- Olı Tärbit Location within Tatarstan
- Country: Russia
- Region: Tatarstan
- District: Qaybıç District
- Time zone: UTC+3:00

= Olı Tärbit =

Olı Tärbit (Олы Тәрбит) is a rural locality (a selo) in Qaybıç District, Tatarstan. The population was 608 as of 2010.

== Geography ==
Olı Tärbit is located 38 km west of Olı Qaybıç, district's administrative centre, and 145 km southwest of Qazan, republic's capital, by road.

== History ==
The village was established in the 17th century.

From 18th to the first half of the 19th centuries village's residents belonged to the social estate of state peasants.

By the beginning of the twentieth century, village had a church, a madrasa, 2 parochial schools, a watermill, 2 grain scourers, 2 small shops and a bazaar on Wednesdays.

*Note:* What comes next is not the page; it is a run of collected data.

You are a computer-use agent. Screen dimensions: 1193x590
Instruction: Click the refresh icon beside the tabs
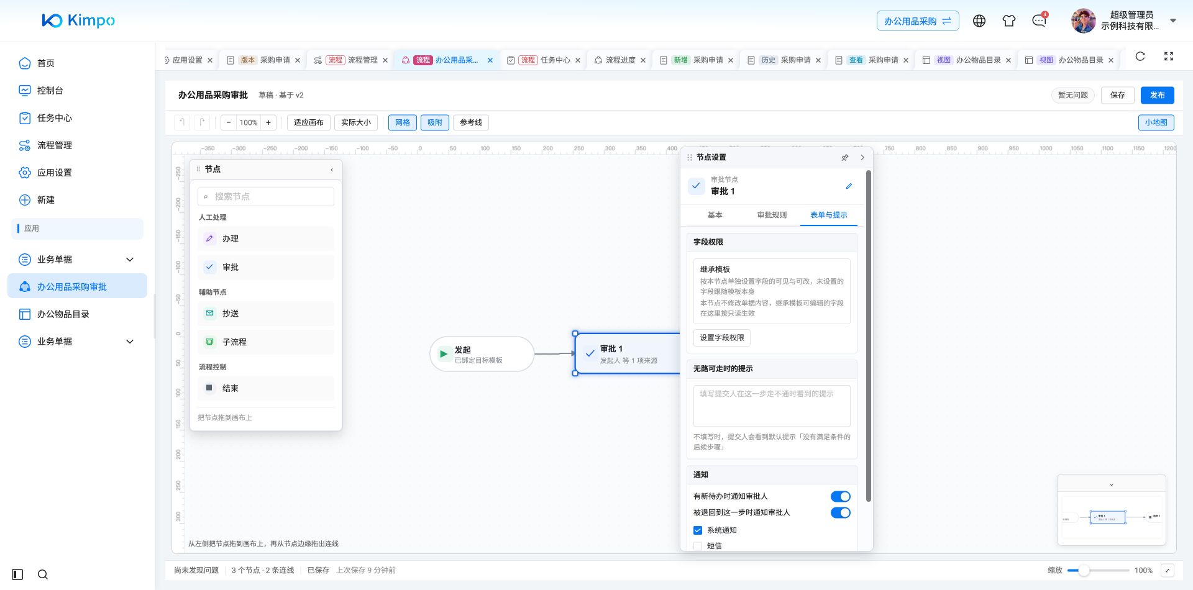[x=1140, y=57]
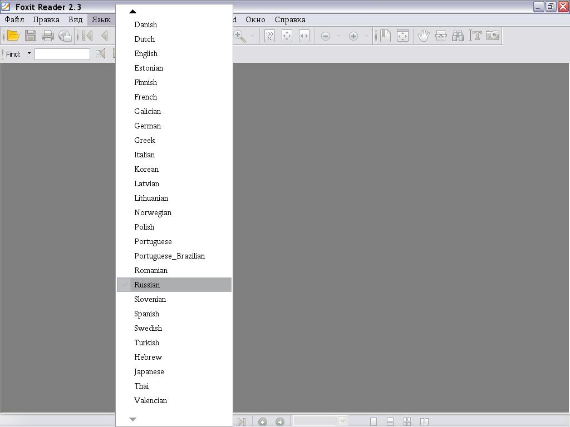Click the Actual Size 100% icon
The width and height of the screenshot is (570, 427).
coord(269,36)
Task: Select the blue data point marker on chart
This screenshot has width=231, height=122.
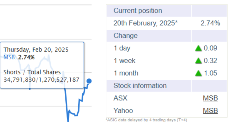Action: [x=89, y=81]
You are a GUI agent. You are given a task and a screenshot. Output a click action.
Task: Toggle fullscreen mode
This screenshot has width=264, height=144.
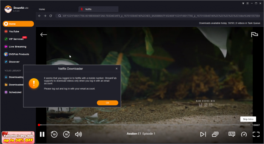(256, 135)
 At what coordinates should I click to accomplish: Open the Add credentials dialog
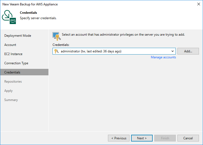tap(188, 51)
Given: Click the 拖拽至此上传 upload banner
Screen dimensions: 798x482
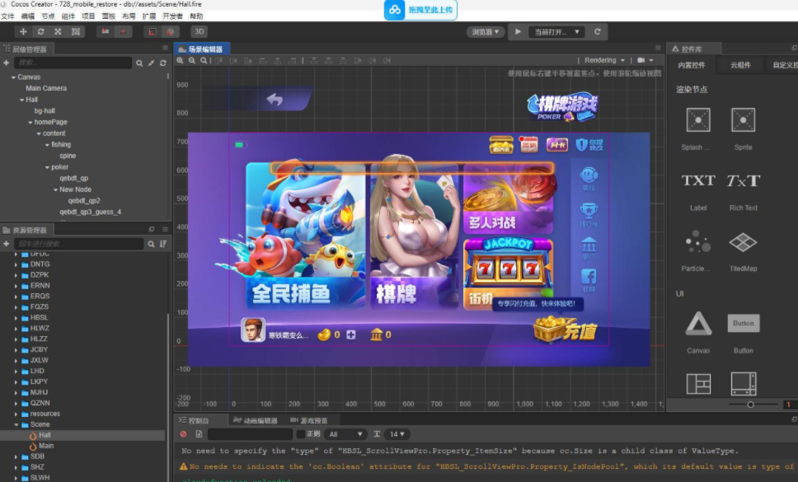Looking at the screenshot, I should [x=420, y=10].
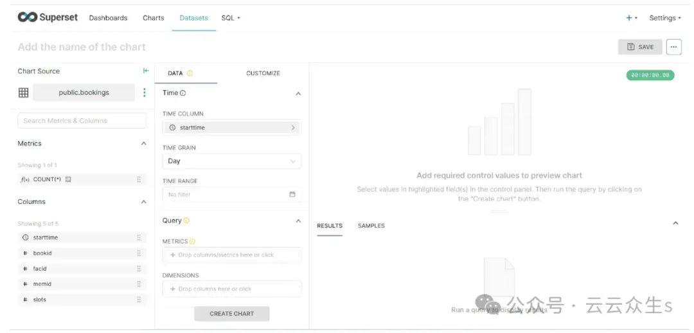
Task: Collapse the Metrics section
Action: click(143, 143)
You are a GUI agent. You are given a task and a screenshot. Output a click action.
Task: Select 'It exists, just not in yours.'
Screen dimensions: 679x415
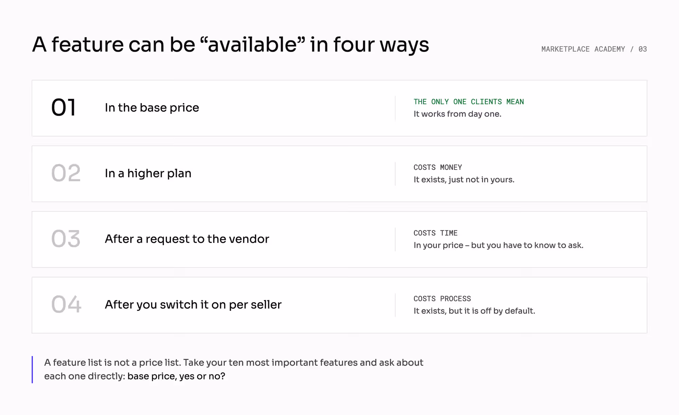[x=464, y=180]
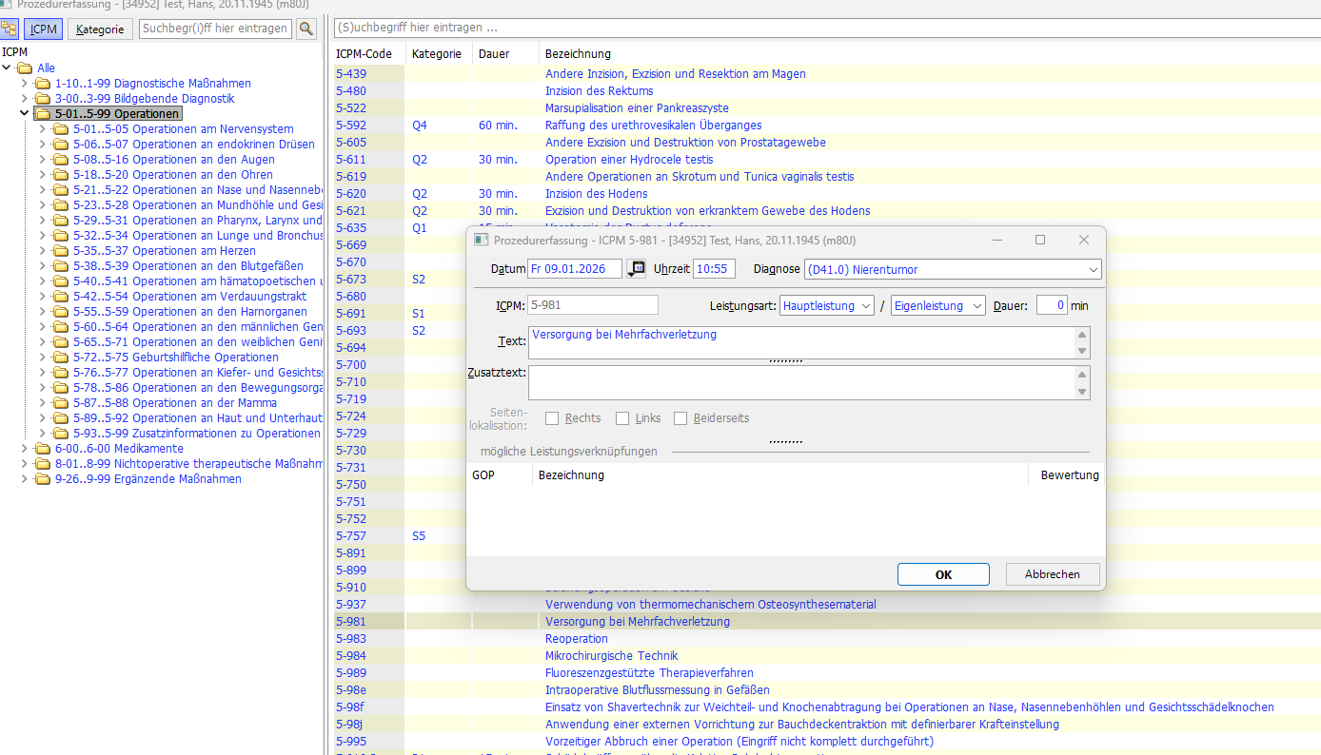Click the dialog window title icon
Viewport: 1321px width, 755px height.
coord(482,240)
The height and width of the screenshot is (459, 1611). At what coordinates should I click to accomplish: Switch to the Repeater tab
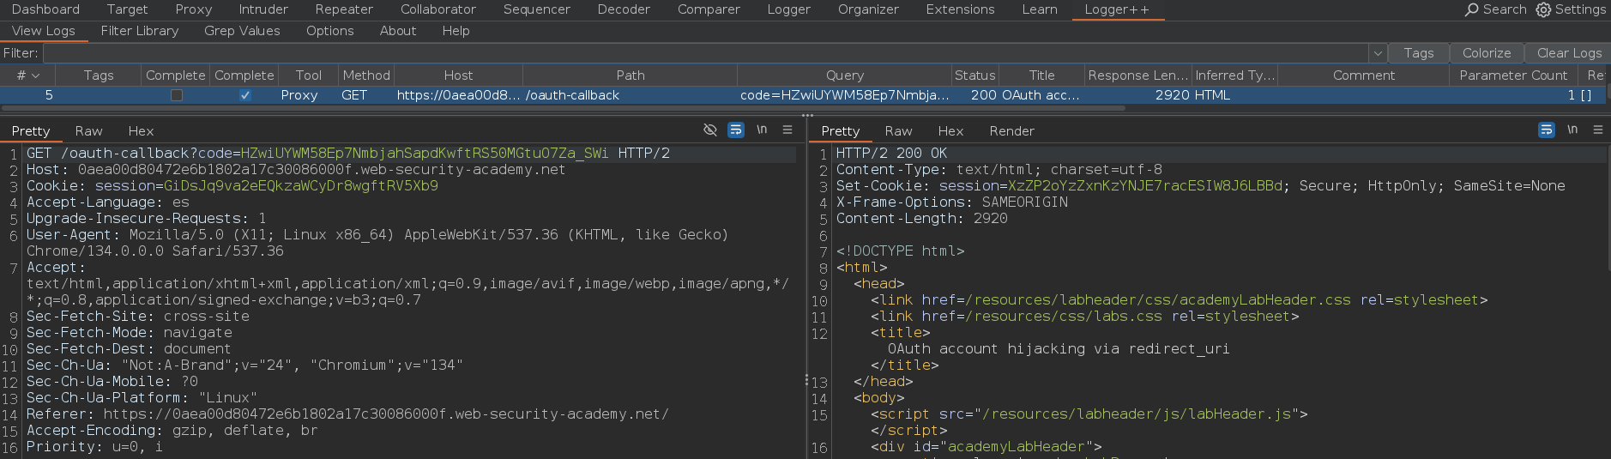coord(343,9)
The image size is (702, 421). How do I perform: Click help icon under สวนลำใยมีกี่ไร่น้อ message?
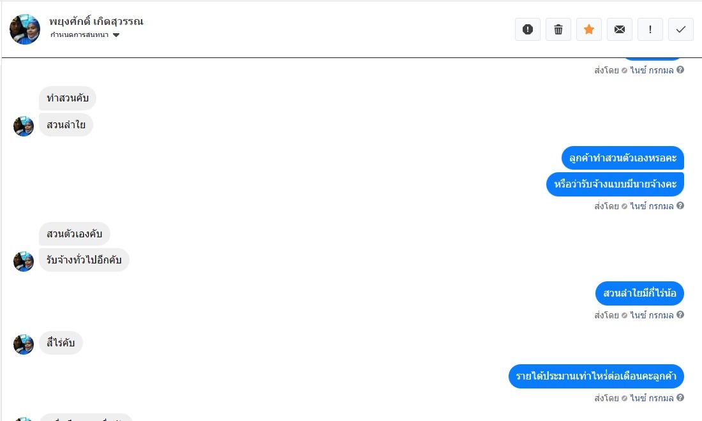[680, 315]
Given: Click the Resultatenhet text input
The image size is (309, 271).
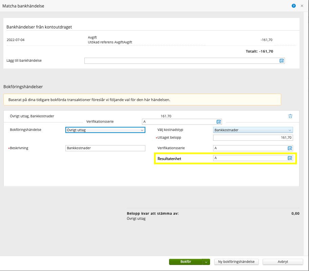Looking at the screenshot, I should click(x=249, y=158).

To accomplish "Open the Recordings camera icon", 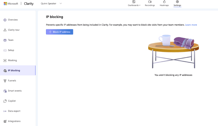I will (150, 2).
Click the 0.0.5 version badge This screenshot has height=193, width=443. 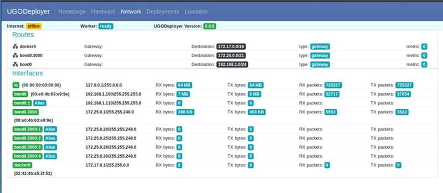click(210, 26)
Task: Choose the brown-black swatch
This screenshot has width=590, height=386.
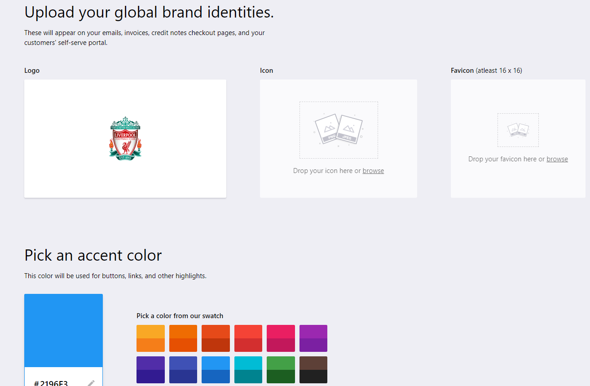Action: [x=313, y=370]
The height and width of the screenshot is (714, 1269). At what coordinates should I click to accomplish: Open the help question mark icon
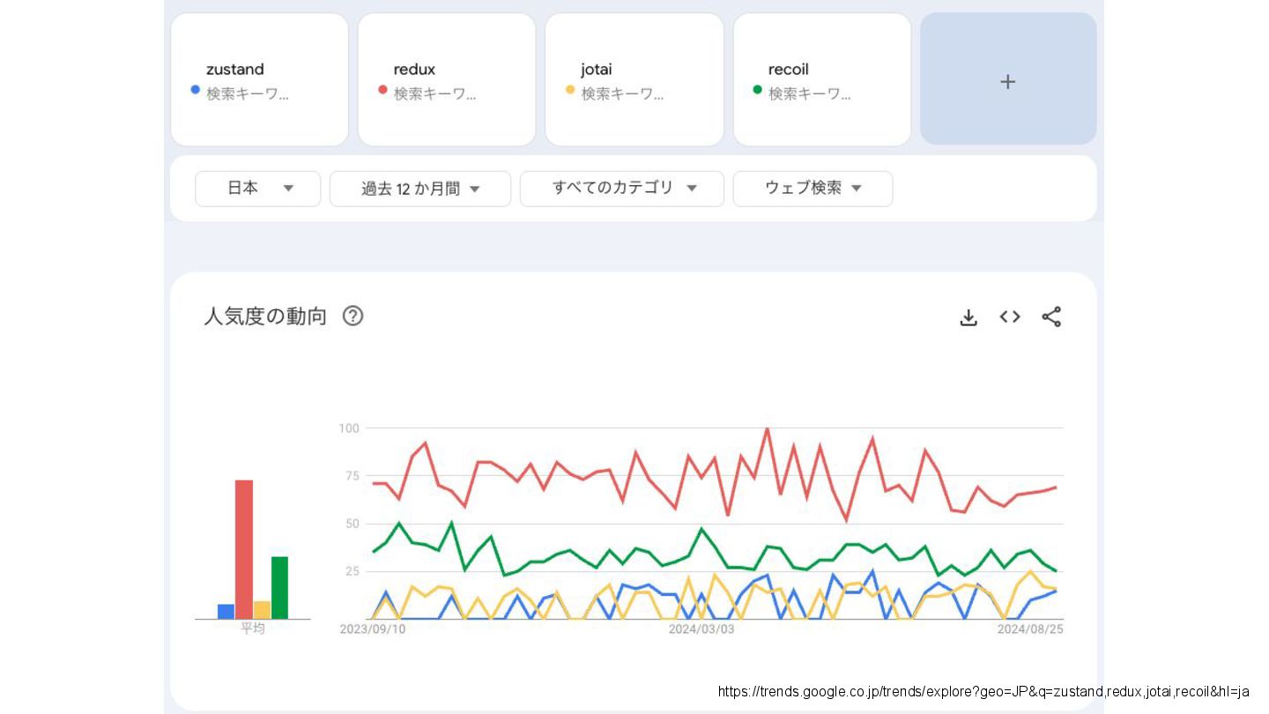353,316
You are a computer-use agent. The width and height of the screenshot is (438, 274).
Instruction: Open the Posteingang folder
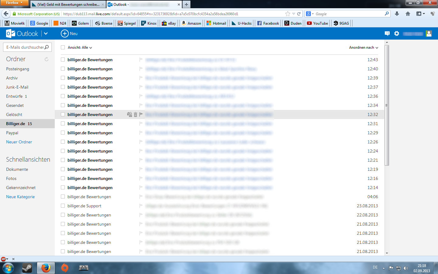click(18, 69)
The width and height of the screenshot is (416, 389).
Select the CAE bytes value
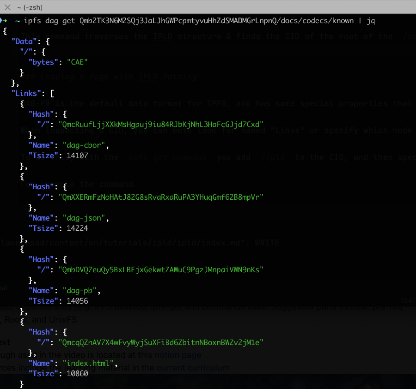(x=77, y=62)
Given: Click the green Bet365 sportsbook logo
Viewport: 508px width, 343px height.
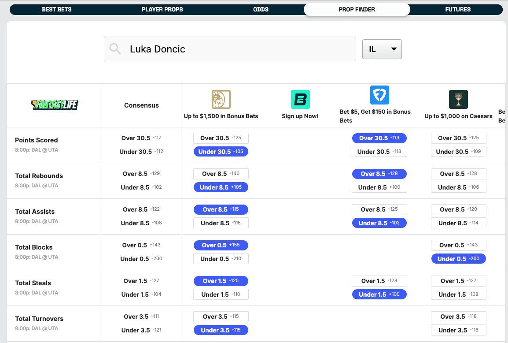Looking at the screenshot, I should click(300, 100).
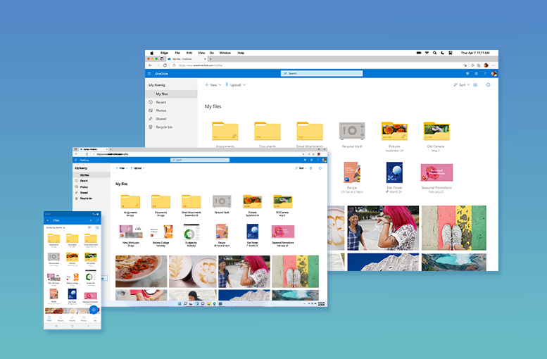Expand the New dropdown in the Mac window
Image resolution: width=547 pixels, height=359 pixels.
[x=213, y=84]
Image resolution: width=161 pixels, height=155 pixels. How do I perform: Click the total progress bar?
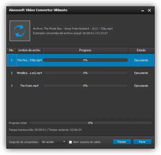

Before the creation of the Tatar ASSR in 1920 was a part of Çuyıl Uyezd of Qazan Governorate. Since 1920 was a part of Chuvash Autonomous Oblast; since ́1921 in Tatar ASSR's Bua (1921–1922) and Zöyä (1922–1927) cantons; after the creation of districts in Tatar ASSR (Tatarstan) in Qaybıç (Ölcän in 1927) (1927–1944), Külle İl (1944–1956), Qaybıç (1956–1963), Bua (1963–1964), Apas (1964–1991) and Qaybıç districts.